(Beginning of EXERCISE DATA)

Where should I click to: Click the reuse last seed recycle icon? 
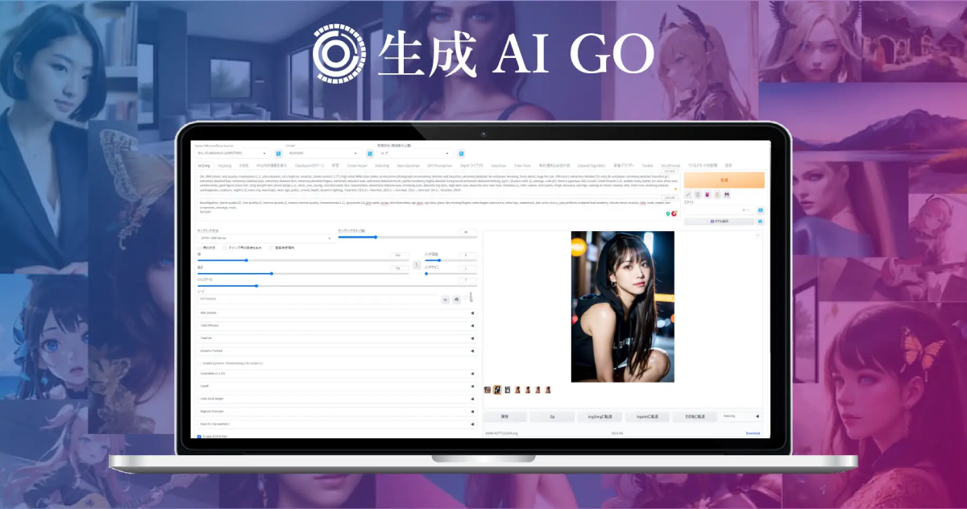pyautogui.click(x=456, y=300)
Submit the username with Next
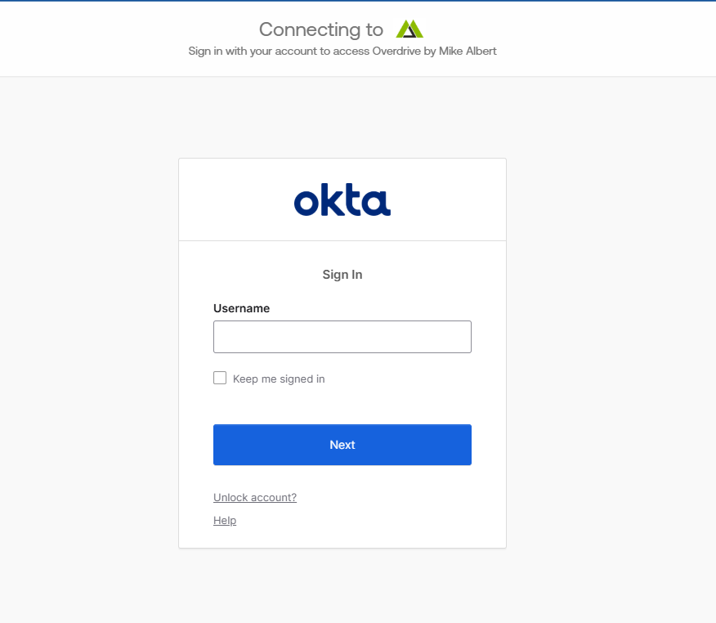 [x=342, y=445]
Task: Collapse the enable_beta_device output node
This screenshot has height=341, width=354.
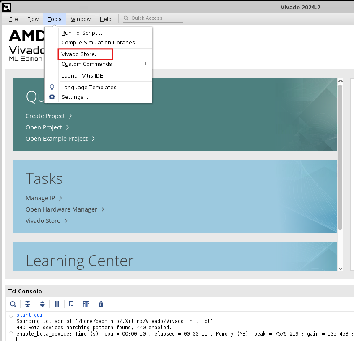Action: pyautogui.click(x=11, y=334)
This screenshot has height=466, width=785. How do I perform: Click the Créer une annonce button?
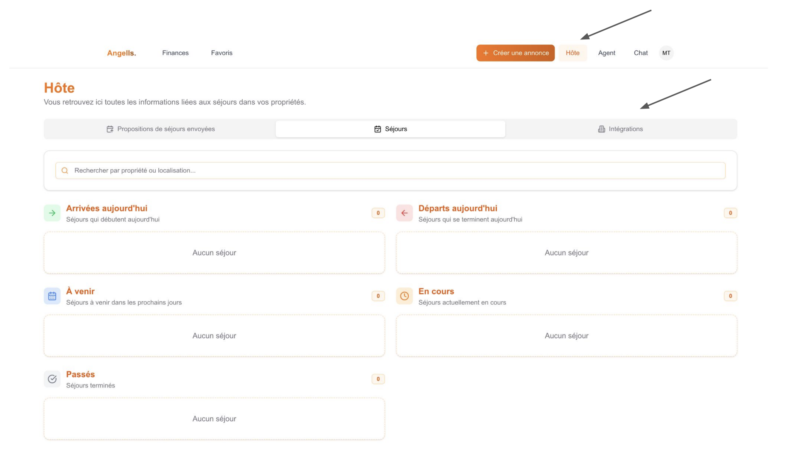[516, 53]
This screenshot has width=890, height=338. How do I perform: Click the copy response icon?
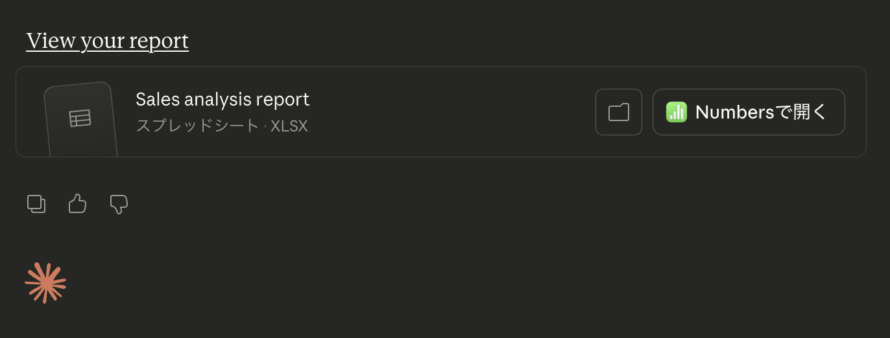[x=36, y=204]
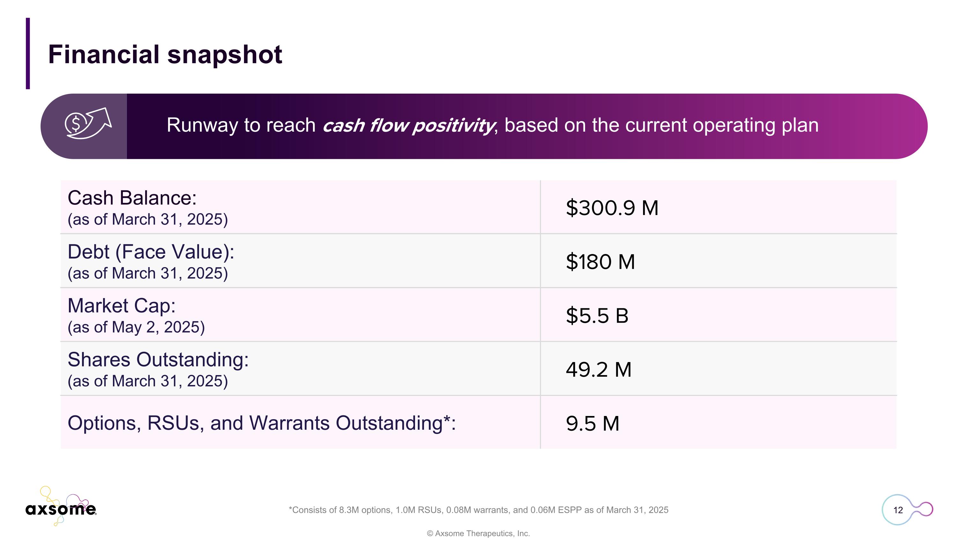Click the Axsome logo
Viewport: 957px width, 539px height.
coord(61,508)
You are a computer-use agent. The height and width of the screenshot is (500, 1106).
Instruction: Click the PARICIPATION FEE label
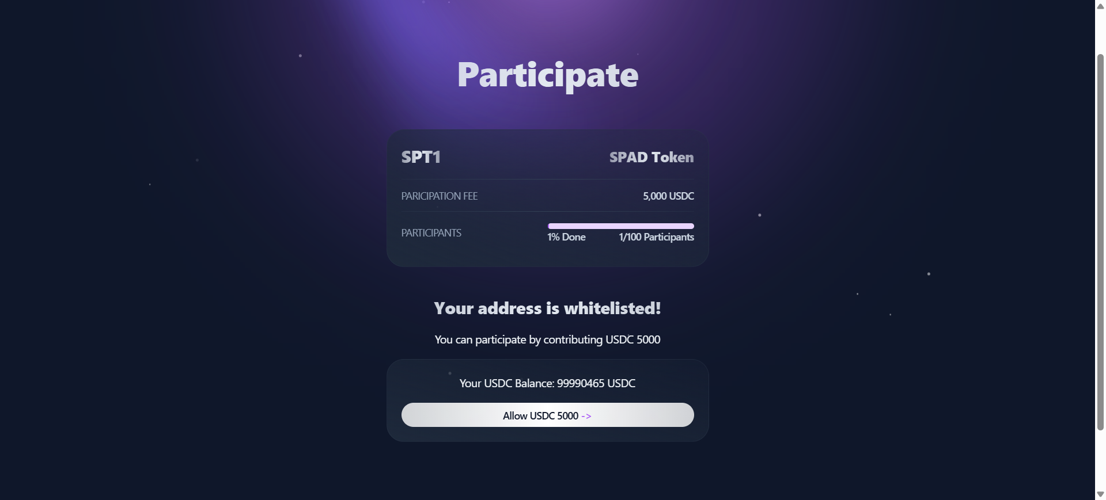(x=439, y=196)
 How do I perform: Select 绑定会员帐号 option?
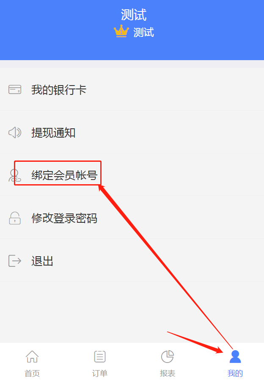132,174
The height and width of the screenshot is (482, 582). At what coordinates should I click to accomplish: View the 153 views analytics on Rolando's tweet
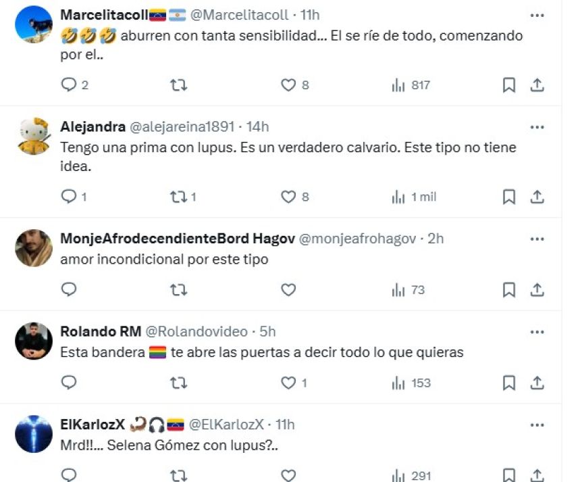point(411,383)
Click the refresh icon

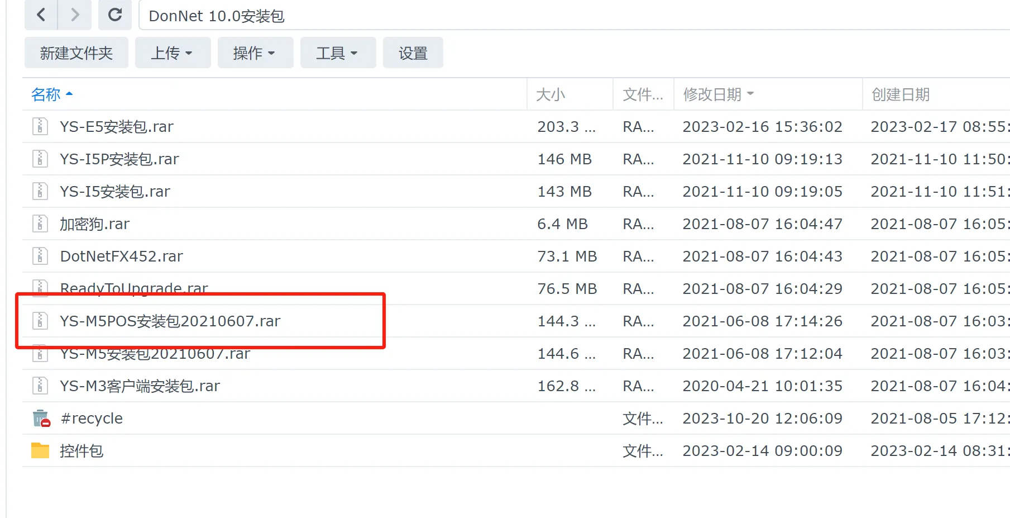click(115, 15)

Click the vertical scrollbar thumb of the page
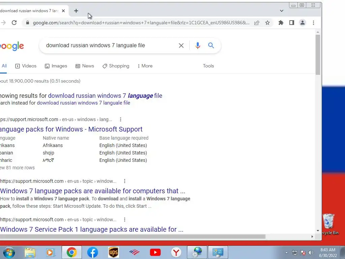318,55
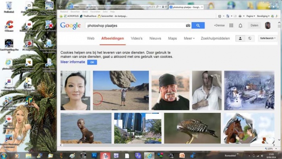Click the profile avatar picture
Screen dimensions: 282x159
pos(267,25)
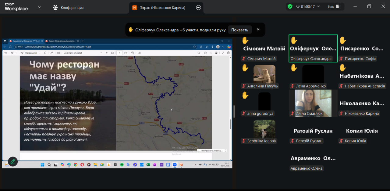Click muted mic icon next to Копил Юлія
The height and width of the screenshot is (191, 390).
pos(341,141)
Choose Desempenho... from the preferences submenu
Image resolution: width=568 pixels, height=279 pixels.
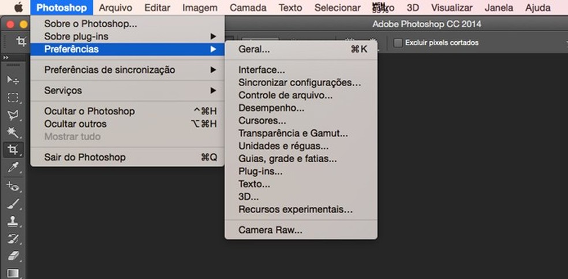tap(271, 108)
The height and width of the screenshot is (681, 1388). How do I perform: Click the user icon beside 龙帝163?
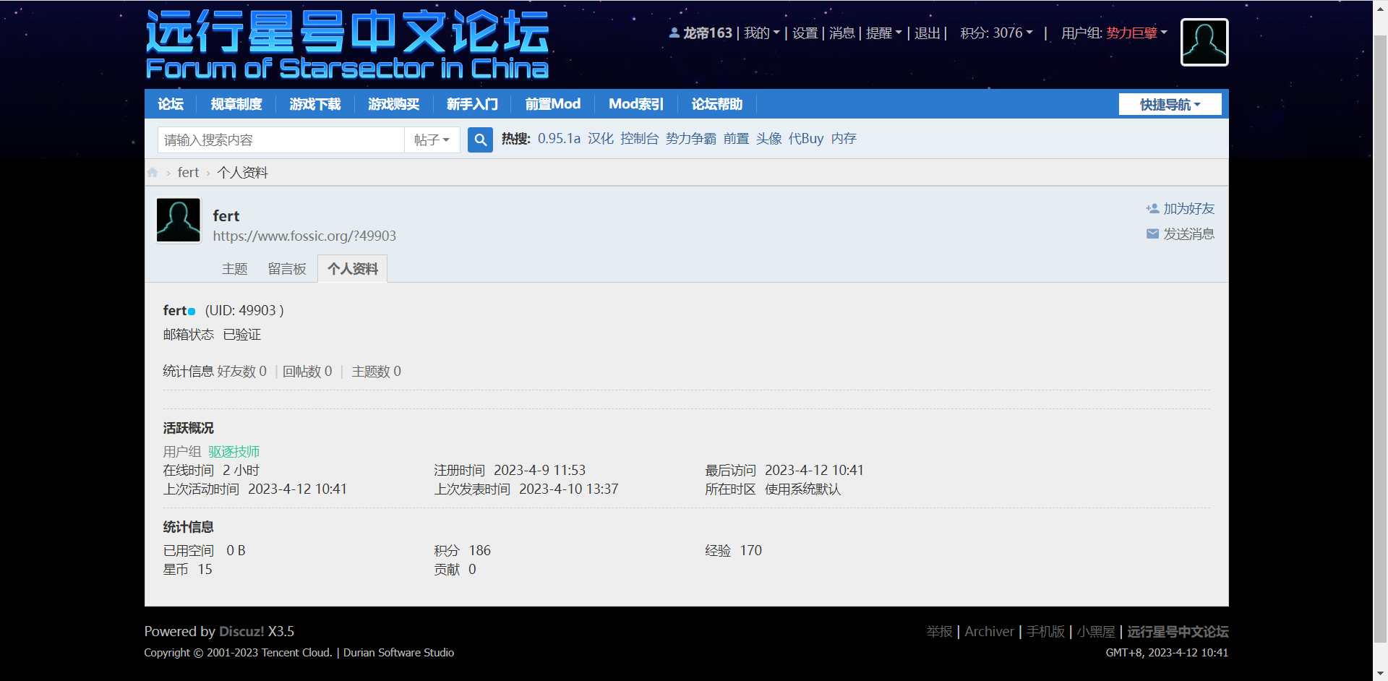(x=674, y=33)
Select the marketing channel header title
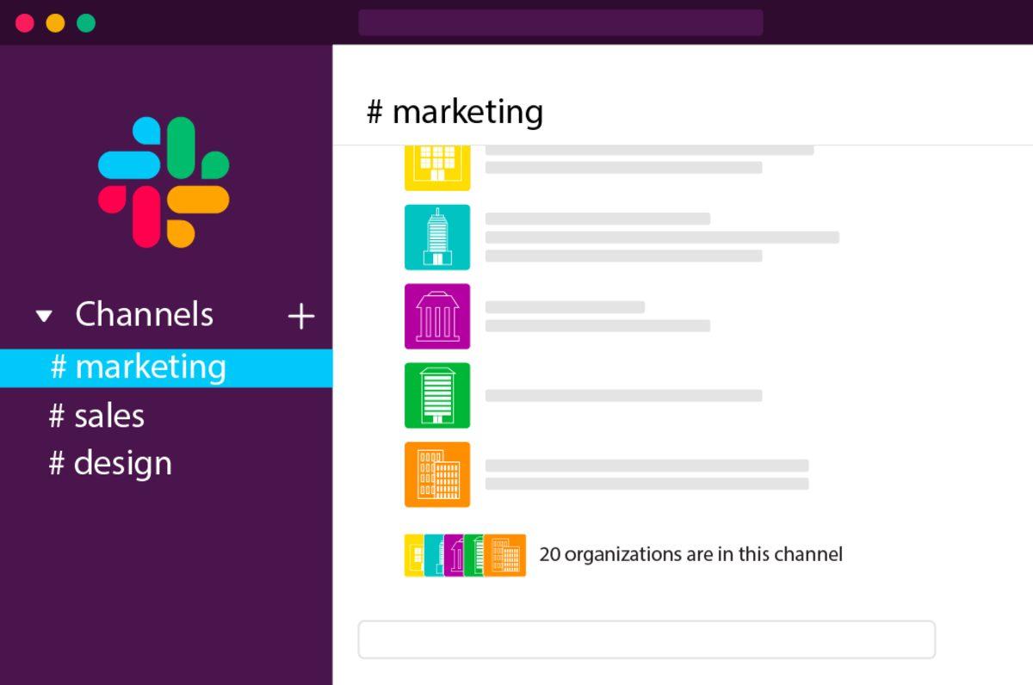 (456, 111)
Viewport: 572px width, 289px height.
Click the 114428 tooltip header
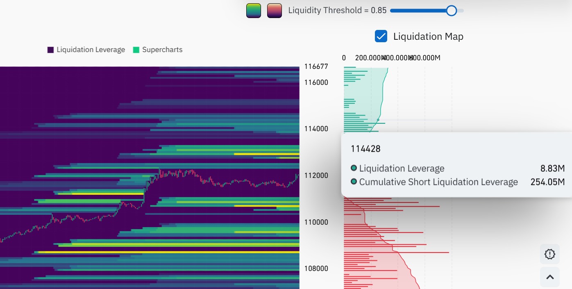pos(366,149)
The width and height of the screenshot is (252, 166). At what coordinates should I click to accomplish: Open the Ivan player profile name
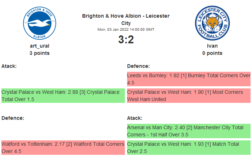(x=212, y=46)
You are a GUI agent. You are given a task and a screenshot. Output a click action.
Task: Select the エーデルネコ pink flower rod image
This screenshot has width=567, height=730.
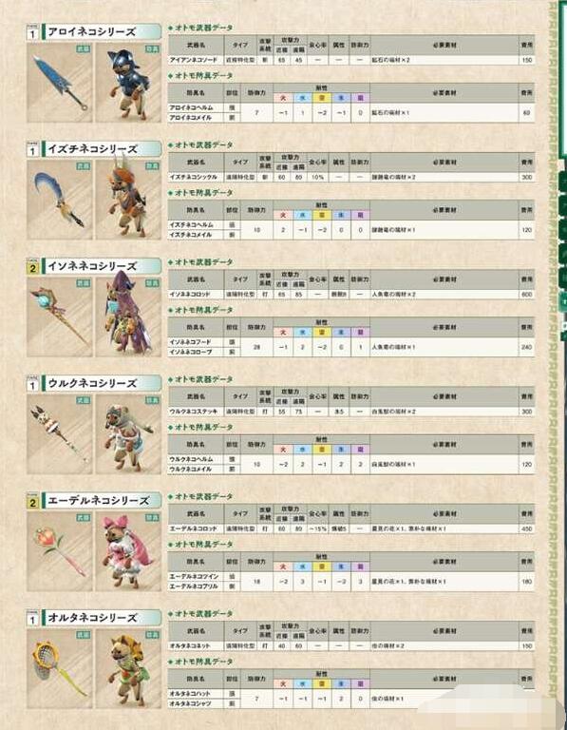[x=60, y=551]
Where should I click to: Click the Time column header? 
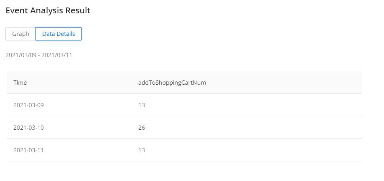20,83
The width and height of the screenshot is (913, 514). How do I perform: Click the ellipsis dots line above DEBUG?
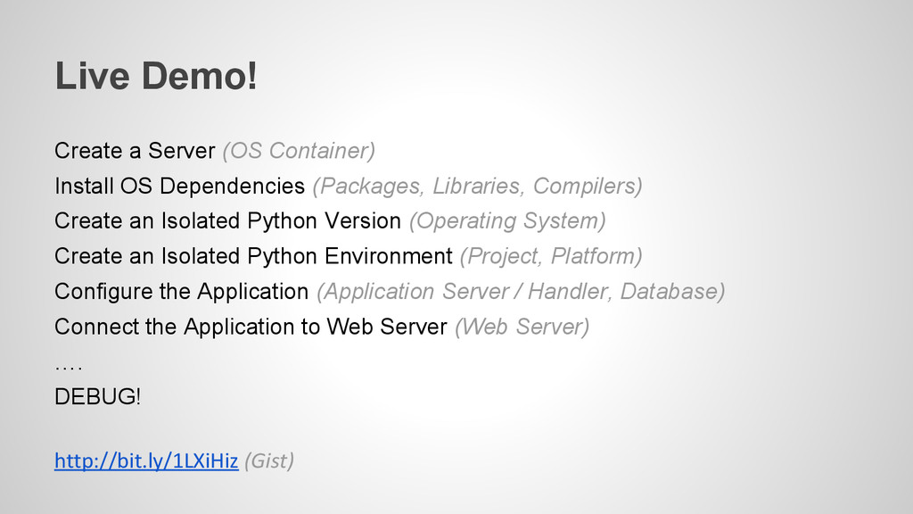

(End of EXERCISE DATA)

◆ **ASSIGNED TASK**:
Show all lines from the data that contain "agent".

◆ **ANSWER TO THE PROBLEM**:
You are a computer-use agent. The height and width of the screenshot is (500, 1106).
You are a GUI agent. You are given a task and a screenshot. Output a click action.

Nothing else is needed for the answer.